WHAT IS REQUIRED
Answer these questions from the backstory text below:
1. In what field was the writer's college degree?
2. Which school awarded the writer's accelerated master's degree?
3. How did "making it" leave the writer feeling?

TEXT SEGMENT
================
Money Can’t Buy Happiness - The Backstory:
Upon graduating college, I did the normal thing: I got realistic. My first self-help discovery was the recognition that a degree in communication and rhetorical studies had an interesting ring to it but that ring was hardly one that lands its graduates a job plated in gold-enriched paychecks. So, I did what any she-jock in my place would do. I set out to prove to the world that I wasn’t just another middle-of-the-road athlete whose only mental gain from her college experience was an increased fear for punishment through fitness. So, in the same moment that I hung up the cleats, I was going to - however painfully - simultaneously lose the athlete image (which, mind you, was the only image I knew how to represent to that point) in order to rebrand myself as as a competent, commanding and influential woman backed in the sort of hard work that naturally manifests a destiny blanketed in success.
I knew if I were to have any hope at creating that woman (and if I had any prayer of tricking any future employer into believing I had half of a brain and might be of some use to his or her organization), I had to go back to school. After all, the quickest way to hide the raw truth that you’re an idiot is to get a huge and wildly respected degree. After obtaining an accelerated master’s degree from Syracuse University’s S.I. Newhouse School of Public Communications, I was off to the Big City (New York of course) to prove I could make it in the corporate big leagues.
My stint as a suit-clad, heel-wearing, entry-level farmhand in a big Manhattan agency was nothing short of what I heard it might be. The fast-paced, blood-sucking industry exploding with sleep-deprived and wildly successful businesspeople is one that promises to leave Louis Vuitton heel marks all over you if you miss one beat. All those people toting designer labels and Starbucks coffee in each hand (with an extra pot brewing at their desk) are alive and rushing around as we speak. The life and the job were everything I bargained for. Back then I felt, even if only for a moment, as though I had made it. The one thing I couldn’t explain was why “making it” left me feeling really empty.
================
COLLECTED MATERIAL
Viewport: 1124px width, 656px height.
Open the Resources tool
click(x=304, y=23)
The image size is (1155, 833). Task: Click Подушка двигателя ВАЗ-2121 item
================
RESULT FOR THIS EXERCISE
1. Communication and rhetorical studies.
2. Syracuse University's S.I. Newhouse School of Public Communications.
3. Really empty.